(Records for the task Opens)

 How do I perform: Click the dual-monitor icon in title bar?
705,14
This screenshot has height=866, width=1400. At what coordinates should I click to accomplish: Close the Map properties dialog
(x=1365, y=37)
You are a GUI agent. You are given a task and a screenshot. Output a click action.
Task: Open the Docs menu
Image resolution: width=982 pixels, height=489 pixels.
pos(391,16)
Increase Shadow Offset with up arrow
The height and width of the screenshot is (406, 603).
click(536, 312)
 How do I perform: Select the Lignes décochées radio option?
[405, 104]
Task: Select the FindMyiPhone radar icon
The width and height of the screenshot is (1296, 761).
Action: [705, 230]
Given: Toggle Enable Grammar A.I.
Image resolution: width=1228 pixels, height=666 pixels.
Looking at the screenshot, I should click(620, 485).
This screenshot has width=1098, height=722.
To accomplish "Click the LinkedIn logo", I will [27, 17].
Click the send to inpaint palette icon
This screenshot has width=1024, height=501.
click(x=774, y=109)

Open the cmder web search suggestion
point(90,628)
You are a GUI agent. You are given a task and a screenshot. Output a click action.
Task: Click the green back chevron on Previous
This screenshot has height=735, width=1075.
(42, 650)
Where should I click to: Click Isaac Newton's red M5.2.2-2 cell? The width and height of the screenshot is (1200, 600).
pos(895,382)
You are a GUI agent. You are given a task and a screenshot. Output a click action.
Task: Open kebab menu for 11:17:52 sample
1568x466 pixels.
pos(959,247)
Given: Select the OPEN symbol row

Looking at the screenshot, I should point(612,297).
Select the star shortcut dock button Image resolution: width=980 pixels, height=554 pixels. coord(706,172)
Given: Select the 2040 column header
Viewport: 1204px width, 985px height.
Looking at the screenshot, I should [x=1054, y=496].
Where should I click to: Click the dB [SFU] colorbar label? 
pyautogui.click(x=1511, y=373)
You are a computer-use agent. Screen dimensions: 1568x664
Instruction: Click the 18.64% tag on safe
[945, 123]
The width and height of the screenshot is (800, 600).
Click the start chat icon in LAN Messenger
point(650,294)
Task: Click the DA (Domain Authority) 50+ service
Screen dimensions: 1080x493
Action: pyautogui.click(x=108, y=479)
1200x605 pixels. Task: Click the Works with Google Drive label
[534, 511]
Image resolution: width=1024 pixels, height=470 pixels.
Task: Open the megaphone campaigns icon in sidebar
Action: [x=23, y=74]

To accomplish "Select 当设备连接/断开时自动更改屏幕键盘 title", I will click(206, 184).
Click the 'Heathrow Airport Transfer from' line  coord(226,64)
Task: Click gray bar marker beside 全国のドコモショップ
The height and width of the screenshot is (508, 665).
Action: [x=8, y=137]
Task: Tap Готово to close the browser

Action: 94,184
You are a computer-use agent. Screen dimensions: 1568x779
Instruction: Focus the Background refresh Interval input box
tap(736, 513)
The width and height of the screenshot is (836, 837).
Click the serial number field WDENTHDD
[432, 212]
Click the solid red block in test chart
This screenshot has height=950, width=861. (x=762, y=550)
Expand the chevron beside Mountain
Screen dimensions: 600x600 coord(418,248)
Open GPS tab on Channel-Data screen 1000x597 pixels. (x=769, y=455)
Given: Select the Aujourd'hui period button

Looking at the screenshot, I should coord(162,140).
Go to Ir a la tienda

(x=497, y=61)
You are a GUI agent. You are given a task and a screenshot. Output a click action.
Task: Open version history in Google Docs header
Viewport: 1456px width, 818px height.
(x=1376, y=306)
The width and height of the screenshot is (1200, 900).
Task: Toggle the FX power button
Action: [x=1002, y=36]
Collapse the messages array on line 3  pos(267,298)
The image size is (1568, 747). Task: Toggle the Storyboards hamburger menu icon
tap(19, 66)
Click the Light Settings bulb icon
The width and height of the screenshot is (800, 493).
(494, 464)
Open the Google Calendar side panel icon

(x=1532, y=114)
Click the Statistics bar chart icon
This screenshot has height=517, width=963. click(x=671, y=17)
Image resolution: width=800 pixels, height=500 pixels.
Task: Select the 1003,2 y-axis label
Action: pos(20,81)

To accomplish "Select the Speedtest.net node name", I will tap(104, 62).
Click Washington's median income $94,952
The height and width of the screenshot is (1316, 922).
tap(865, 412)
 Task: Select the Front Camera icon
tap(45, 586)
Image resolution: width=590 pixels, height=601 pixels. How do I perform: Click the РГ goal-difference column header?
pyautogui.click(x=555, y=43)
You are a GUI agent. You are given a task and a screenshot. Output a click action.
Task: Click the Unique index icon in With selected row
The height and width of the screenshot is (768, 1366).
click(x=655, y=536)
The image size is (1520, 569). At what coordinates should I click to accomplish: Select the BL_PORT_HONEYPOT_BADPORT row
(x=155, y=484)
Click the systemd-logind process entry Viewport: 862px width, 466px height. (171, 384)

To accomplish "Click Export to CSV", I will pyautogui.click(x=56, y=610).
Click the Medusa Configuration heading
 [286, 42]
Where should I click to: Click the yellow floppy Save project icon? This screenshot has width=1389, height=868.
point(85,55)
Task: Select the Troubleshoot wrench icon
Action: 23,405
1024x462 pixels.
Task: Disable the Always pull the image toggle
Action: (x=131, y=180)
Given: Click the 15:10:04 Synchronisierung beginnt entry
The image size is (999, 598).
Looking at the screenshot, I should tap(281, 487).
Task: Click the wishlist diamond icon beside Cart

(Records for the task Closes)

What needs to be done - Return the records in their entirety. Keep every character as it is.

Exercise result -
 How do I perform: Click the dual-monitor icon in title bar?
705,14
This screenshot has height=866, width=1400. At what coordinates should I click to accomplish: Close the Map properties dialog
(x=1365, y=37)
You are a GUI agent. You are given a task and a screenshot. Output a click action.
Task: Open the Docs menu
Image resolution: width=982 pixels, height=489 pixels.
pos(391,16)
Increase Shadow Offset with up arrow
The height and width of the screenshot is (406, 603).
click(536, 312)
 How do I perform: Select the Lignes décochées radio option?
[405, 104]
Task: Select the FindMyiPhone radar icon
The width and height of the screenshot is (1296, 761).
Action: [705, 230]
Given: Toggle Enable Grammar A.I.
Image resolution: width=1228 pixels, height=666 pixels.
Looking at the screenshot, I should click(620, 485).
This screenshot has width=1098, height=722.
To accomplish "Click the LinkedIn logo", I will [27, 17].
Click the send to inpaint palette icon
This screenshot has width=1024, height=501.
click(x=774, y=109)

Open the cmder web search suggestion
point(90,628)
You are a GUI agent. You are given a task and a screenshot. Output a click action.
Task: Click the green back chevron on Previous
This screenshot has height=735, width=1075.
(42, 650)
Where should I click to: Click Isaac Newton's red M5.2.2-2 cell? The width and height of the screenshot is (1200, 600).
pos(895,382)
You are a GUI agent. You are given a task and a screenshot. Output a click action.
Task: Open kebab menu for 11:17:52 sample
1568x466 pixels.
pos(959,247)
Given: Select the OPEN symbol row

Looking at the screenshot, I should point(612,297).
Select the star shortcut dock button Image resolution: width=980 pixels, height=554 pixels. coord(706,172)
Given: Select the 2040 column header
Viewport: 1204px width, 985px height.
Looking at the screenshot, I should [x=1054, y=496].
Where should I click to: Click the dB [SFU] colorbar label? 
pyautogui.click(x=1511, y=373)
You are a computer-use agent. Screen dimensions: 1568x664
Instruction: Click the 18.64% tag on safe
[945, 123]
The width and height of the screenshot is (800, 600).
Click the start chat icon in LAN Messenger
point(650,294)
Task: Click the DA (Domain Authority) 50+ service
Screen dimensions: 1080x493
Action: pyautogui.click(x=108, y=479)
1200x605 pixels. Task: Click the Works with Google Drive label
[534, 511]
Image resolution: width=1024 pixels, height=470 pixels.
Task: Open the megaphone campaigns icon in sidebar
Action: [x=23, y=74]

To accomplish "Select 当设备连接/断开时自动更改屏幕键盘 title", I will click(206, 184).
Click the 'Heathrow Airport Transfer from' line  coord(226,64)
Task: Click gray bar marker beside 全国のドコモショップ
The height and width of the screenshot is (508, 665).
Action: [x=8, y=137]
Task: Tap Готово to close the browser

Action: 94,184
You are a computer-use agent. Screen dimensions: 1568x779
Instruction: Focus the Background refresh Interval input box
tap(736, 513)
The width and height of the screenshot is (836, 837).
Click the serial number field WDENTHDD
[432, 212]
Click the solid red block in test chart
This screenshot has height=950, width=861. (x=762, y=550)
Expand the chevron beside Mountain
Screen dimensions: 600x600 coord(418,248)
Open GPS tab on Channel-Data screen 1000x597 pixels. (x=769, y=455)
Given: Select the Aujourd'hui period button

Looking at the screenshot, I should coord(162,140).
Go to Ir a la tienda

(x=497, y=61)
You are a GUI agent. You are given a task and a screenshot. Output a click action.
Task: Open version history in Google Docs header
Viewport: 1456px width, 818px height.
(x=1376, y=306)
The width and height of the screenshot is (1200, 900).
Task: Toggle the FX power button
Action: [x=1002, y=36]
Collapse the messages array on line 3  pos(267,298)
The image size is (1568, 747). Task: Toggle the Storyboards hamburger menu icon
tap(19, 66)
Click the Light Settings bulb icon
The width and height of the screenshot is (800, 493).
(494, 464)
Open the Google Calendar side panel icon

(x=1532, y=114)
Click the Statistics bar chart icon
This screenshot has height=517, width=963. click(x=671, y=17)
Image resolution: width=800 pixels, height=500 pixels.
Task: Select the 1003,2 y-axis label
Action: pos(20,81)

To accomplish "Select the Speedtest.net node name", I will tap(104, 62).
Click Washington's median income $94,952
The height and width of the screenshot is (1316, 922).
tap(865, 412)
 Task: Select the Front Camera icon
tap(45, 586)
Image resolution: width=590 pixels, height=601 pixels. How do I perform: Click the РГ goal-difference column header?
pyautogui.click(x=555, y=43)
You are a GUI agent. You are given a task and a screenshot. Output a click action.
Task: Click the Unique index icon in With selected row
The height and width of the screenshot is (768, 1366).
click(x=655, y=536)
The image size is (1520, 569). At what coordinates should I click to accomplish: Select the BL_PORT_HONEYPOT_BADPORT row
(x=155, y=484)
Click the systemd-logind process entry Viewport: 862px width, 466px height. (171, 384)

To accomplish "Click Export to CSV", I will pyautogui.click(x=56, y=610).
Click the Medusa Configuration heading
 [286, 42]
Where should I click to: Click the yellow floppy Save project icon? This screenshot has width=1389, height=868.
point(85,55)
Task: Select the Troubleshoot wrench icon
Action: 23,405
1024x462 pixels.
Task: Disable the Always pull the image toggle
Action: (x=131, y=180)
Given: Click the 15:10:04 Synchronisierung beginnt entry
The image size is (999, 598).
Looking at the screenshot, I should tap(281, 487).
Task: Click the wishlist diamond icon beside Cart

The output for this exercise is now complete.